EXCERTO DO TEXTO ::
>>>

Lei n.º 17/24 – Um Ano de Consolidação Regulatória e o Desafio da Execução Técnica no Sector de Jogos em Angola



Um ano após a entrada em vigor, a Lei n.º 17/24, Lei da Actividade de Jogos, demonstra solidez conceptual e impacto económico, mas expõe a urgência da execução técnica e digital no sector de jogos em Angola. Este artigo analisa os desafios do enforcement digital, a interligação com a Lei 5/20 e as perspectivas de consolidação regulatória até 2026.

<<<

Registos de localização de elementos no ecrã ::
>>>

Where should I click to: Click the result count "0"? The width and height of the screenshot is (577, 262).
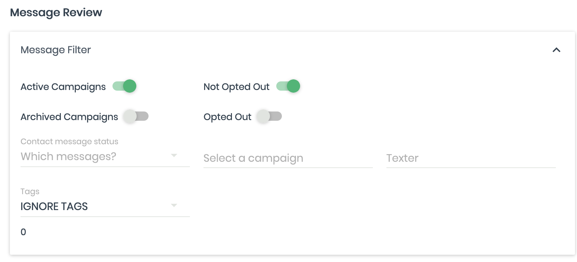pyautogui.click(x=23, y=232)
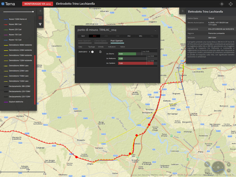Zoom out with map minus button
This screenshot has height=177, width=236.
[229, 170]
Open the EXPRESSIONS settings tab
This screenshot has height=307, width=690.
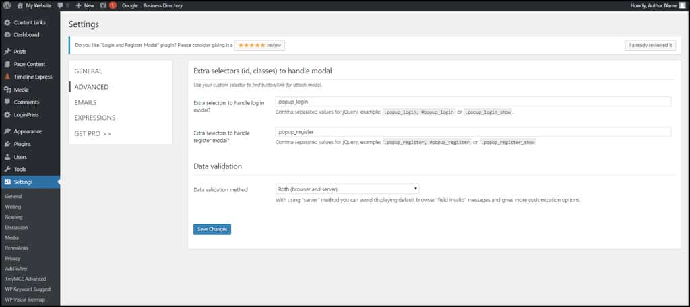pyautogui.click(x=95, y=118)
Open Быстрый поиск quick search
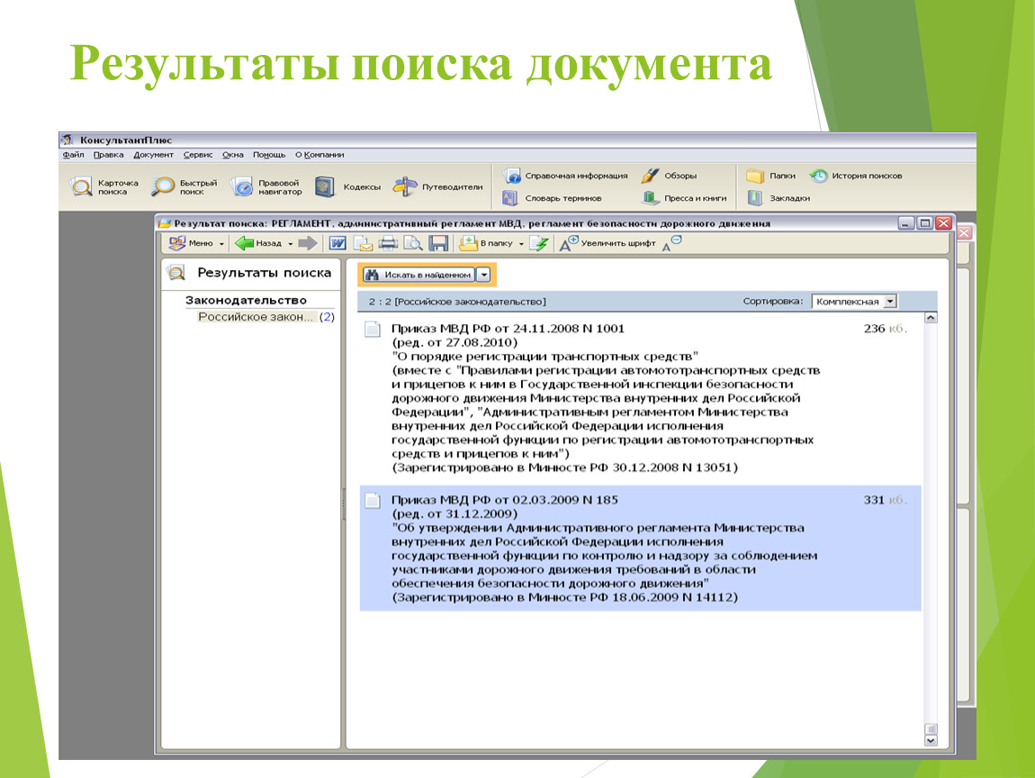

<<<

DESAFIOS ::
1. No texto sobre a Lei n.º 17/24, com que outra lei se analisa a interligação?
2. Continua o texto sobre a Lei n.º 17/24 a partir do ponto em que termina.

RESPOSTAS ÀS TAREFAS ::
1. Com a Lei 5/20.

2.
Lei n.º 17/24 – Um Ano de Consolidação Regulatória e o Desafio da Execução Técnica no Sector de Jogos em Angola

Por: Academia CAZOS de Justiça & Inovação (CJIA) Núcleo de Regulação e Compliance Financeiro Luanda, 28 de Outubro de 2025

1. Introdução

Há exactamente um ano, a Lei n.º 17/24, de 28 de Outubro, redefiniu o regime jurídico da actividade de jogos em Angola, substituindo um quadro legal fragmentado por um modelo de regulação integrada, prudencial e comportamental, em linha com as melhores práticas internacionais¹. O diploma rompeu com a visão meramente fiscal do jogo, elevando-o a um sector económico regulado, dotado de relevância pública e valor estratégico para a diversificação do PIB não-petrolífero².

Num contexto em que o iGaming africanocresce a um ritmo médio de 1,6 % ao ano (CAGR 2024-2029)**³, Angola enfrenta desafios como o boom das apostas móveis — tendência que ultrapassa 80 % em mercados africanos como a África do Sul⁴ — e o risco de adição entre jovens apostadores, exigindo políticas de prevenção e de responsabilidade social.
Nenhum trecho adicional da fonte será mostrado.